向量化的softmax_loss_vectorized

def softmax_loss_vectorized(W, X, y, reg):

    # Initialize the loss and gradient to zero.
    loss = 0.0
    dW = np.zeros_like(W)
                                                      #
   
    scores = X.dot(W)
    #exp_score = np.exp(score - np.max(score))
    scores -= np.max(scores, axis=1, keepdims=True)#保持dim
    exp_scores = np.exp(scores)

    probs = exp_scores / np.sum(exp_scores, axis=1, keepdims=True)

    # Compute the loss
    N = X.shape[0]  #有点不熟悉这个维度012的顺序
    loss = np.sum(-np.log(probs[np.arange(N), y])) / N
    loss +=  reg * np.sum(W * W) #正则化强度的系数其实无所谓？只要不太小应该效果都差不多

    # Compute the gradient
    dscores = probs
    dscores[np.arange(N), y] -= 1
    dscores /= N

    dW = X.T.dot(dscores)
    dW += reg * W


    return loss, dW

超参数调试

# Use the validation set to tune hyperparameters (regularization strength and
# learning rate). You should experiment with different ranges for the learning
# rates and regularization strengths; if you are careful you should be able to
# get a classification accuracy of over 0.35 on the validation set.

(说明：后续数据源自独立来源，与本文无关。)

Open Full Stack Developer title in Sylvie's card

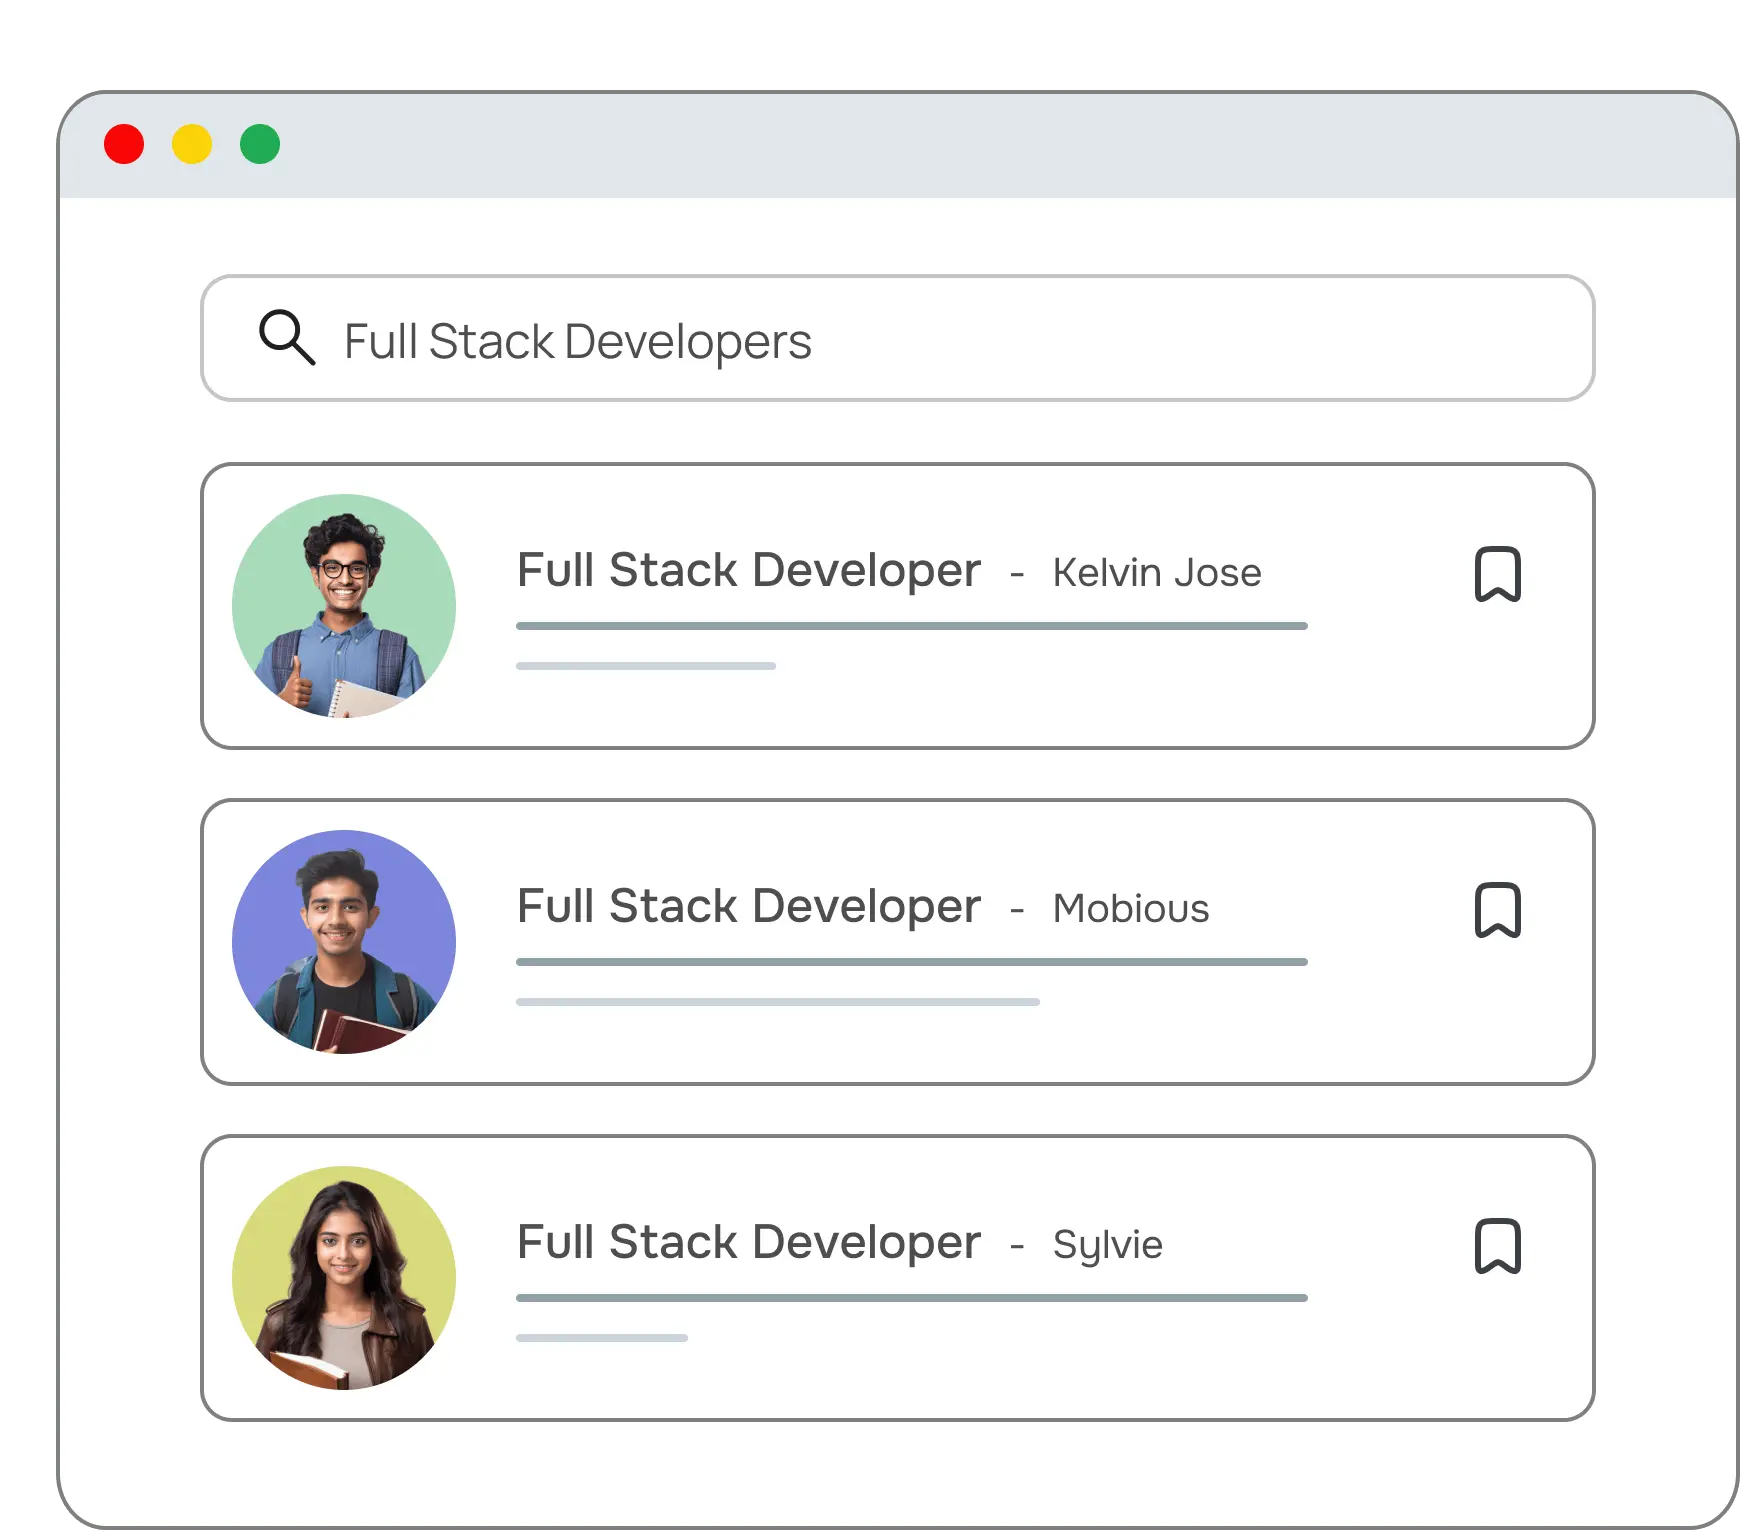[748, 1243]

from cs231n.classifiers import Softmax
results = {}
best_val = -1
best_softmax = None

################################################################################
# TODO:                                                                        #
# Use the validation set to set the learning rate and regularization strength. #
# This should be identical to the validation that you did for the SVM; save    #
# the best trained softmax classifer in best_softmax.                          #
################################################################################

# Provided as a reference. You may or may not want to change these hyperparameters
learning_rates = [3e-7,4e-7,5e-7]
regularization_strengths = [0.5e4, 1e4,1.5e4,2e4]

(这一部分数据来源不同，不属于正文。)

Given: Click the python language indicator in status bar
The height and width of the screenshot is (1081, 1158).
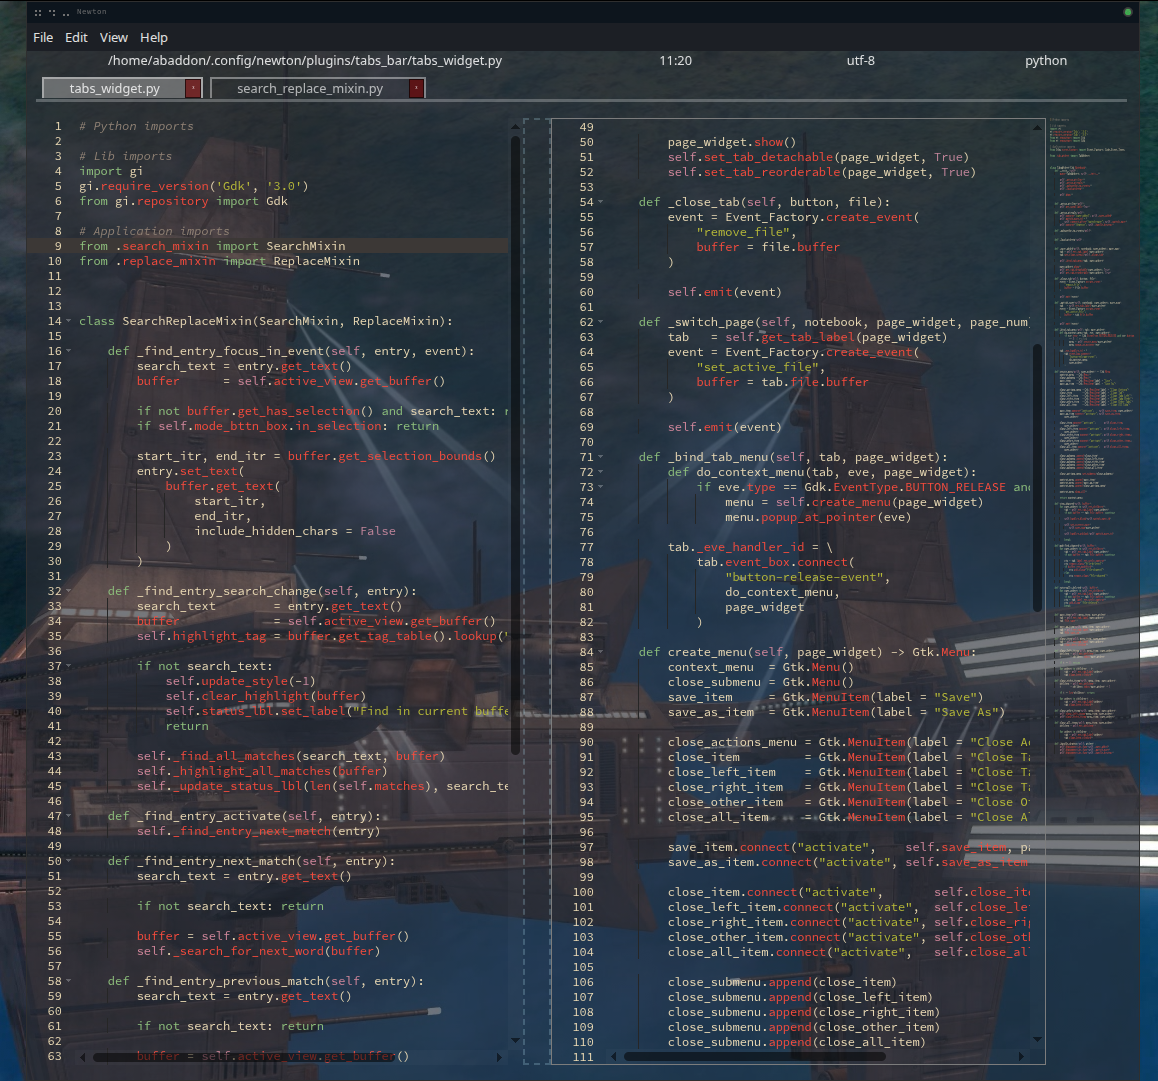Looking at the screenshot, I should coord(1045,60).
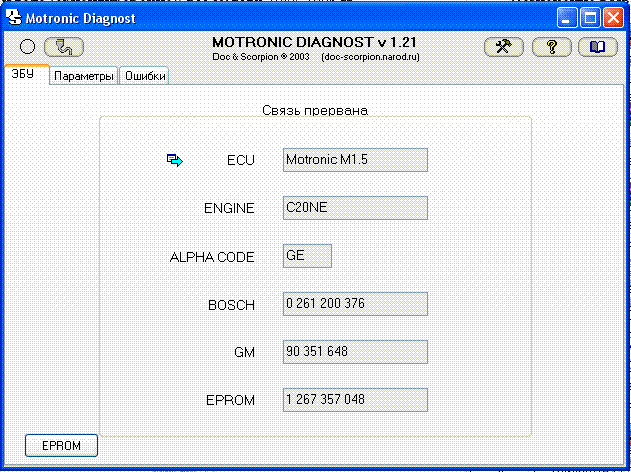Click the connect cable button
The height and width of the screenshot is (472, 631).
[64, 47]
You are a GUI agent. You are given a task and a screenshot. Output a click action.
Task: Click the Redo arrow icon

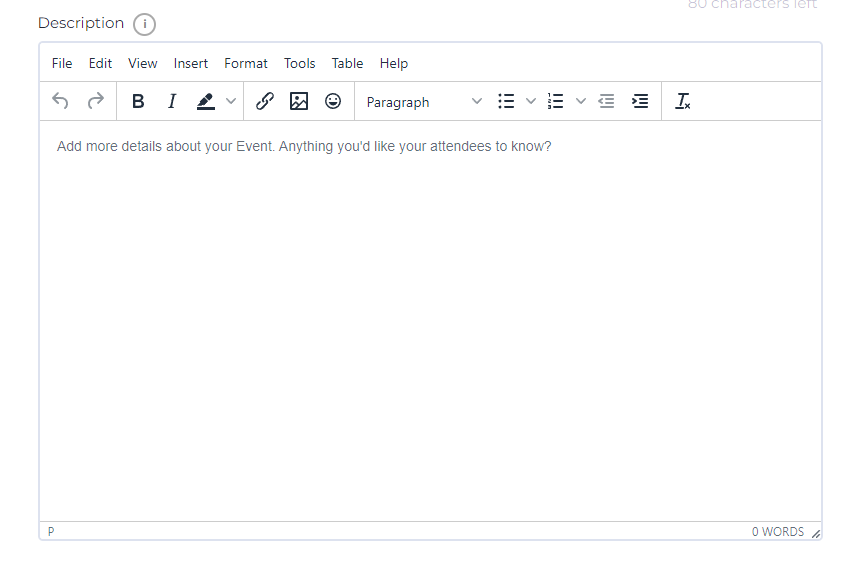click(96, 101)
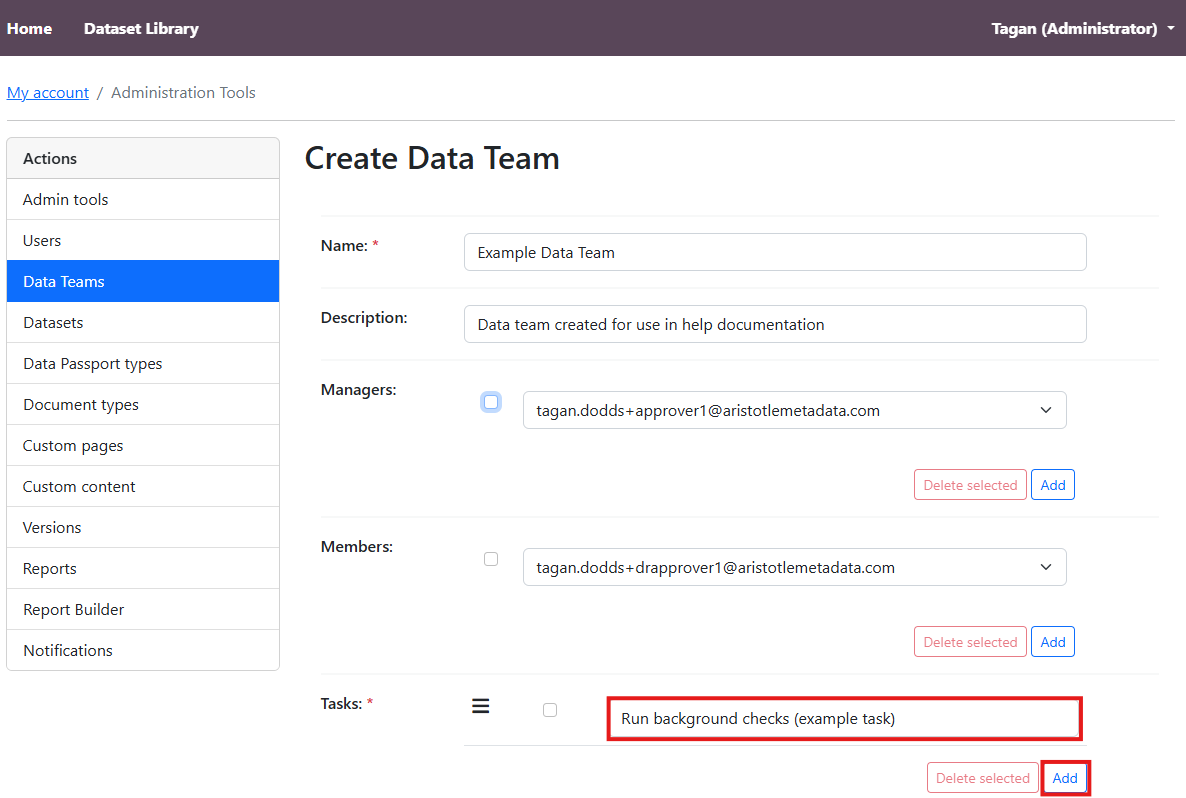Click the Add button under Managers
The height and width of the screenshot is (798, 1186).
click(x=1052, y=485)
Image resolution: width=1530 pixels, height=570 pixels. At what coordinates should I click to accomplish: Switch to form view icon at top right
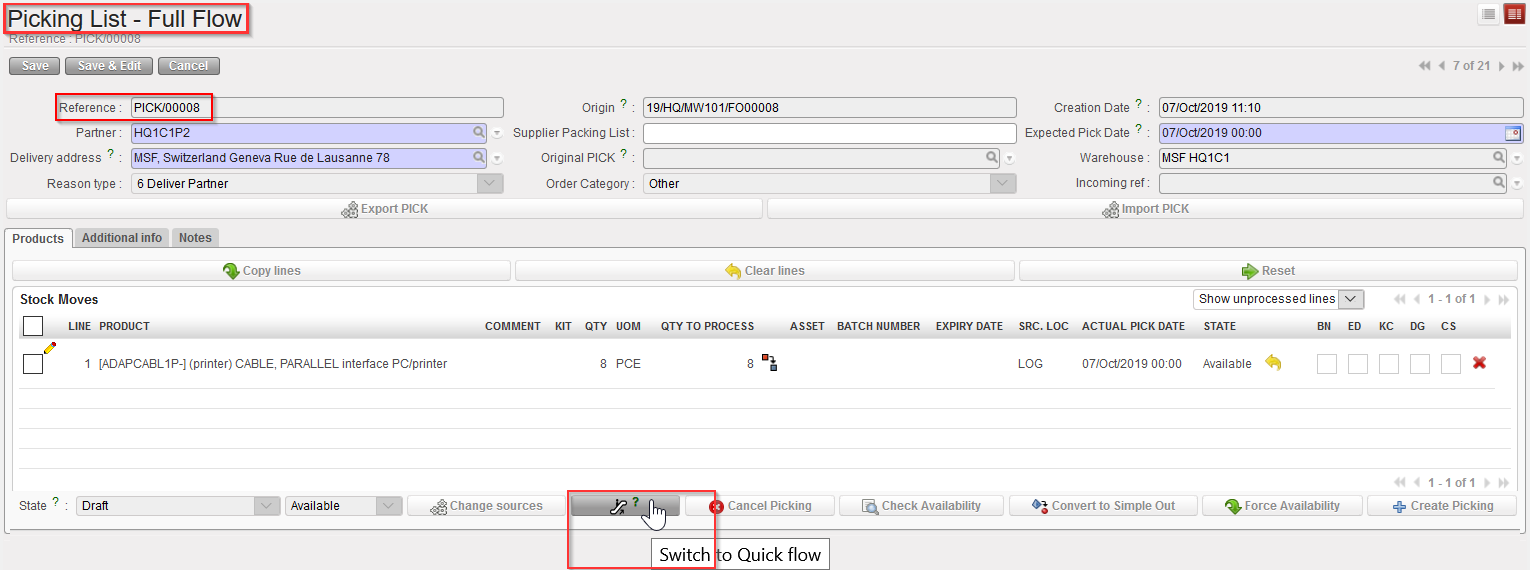(x=1514, y=14)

# *****START OF YOUR CODE (DO NOT DELETE/MODIFY THIS LINE)*****

# Iterate over all hyperparameter combinations
for lr in learning_rates:
    for reg in regularization_strengths:
        # Create a new Softmax classifier
        softmax = Softmax()
        
        # Train the classifier on the training set
        softmax.train(X_train, y_train, learning_rate=lr, reg=reg, num_iters=1000)
        
        # Evaluate the classifier on the training and validation sets
        train_accuracy = np.mean(softmax.predict(X_train) == y_train)
        val_accuracy = np.mean(softmax.predict(X_val) == y_val)
        
        # Save the results for this hyperparameter combination
        results[(lr, reg)] = (train_accuracy, val_accuracy)
        
        # Update the best validation accuracy and best classifier
        if val_accuracy > best_val:
            best_val = val_accuracy
            best_softmax = softmax

# *****END OF YOUR CODE (DO NOT DELETE/MODIFY THIS LINE)*****
    
# Print out results.
for lr, reg in sorted(results):
    train_accuracy, val_accuracy = results[(lr, reg)]
    print('lr %e reg %e train accuracy: %f val accuracy: %f' % (
                lr, reg, train_accuracy, val_accuracy))
    
print('best validation accuracy achieved during cross-validation: %f' % best_val)

目前调出来比较好一点的是

lr 5.000000e-07 reg 5.000000e+03 train accuracy: 0.386000 val accuracy: 0.392000

最后看看在test上的准确率

# evaluate on test set
# Evaluate the best softmax on test set
y_test_pred = best_softmax.predict(X_test)
test_accuracy = np.mean(y_test == y_test_pred)
print('softmax on raw pixels final test set accuracy: %f' % (test_accuracy, ))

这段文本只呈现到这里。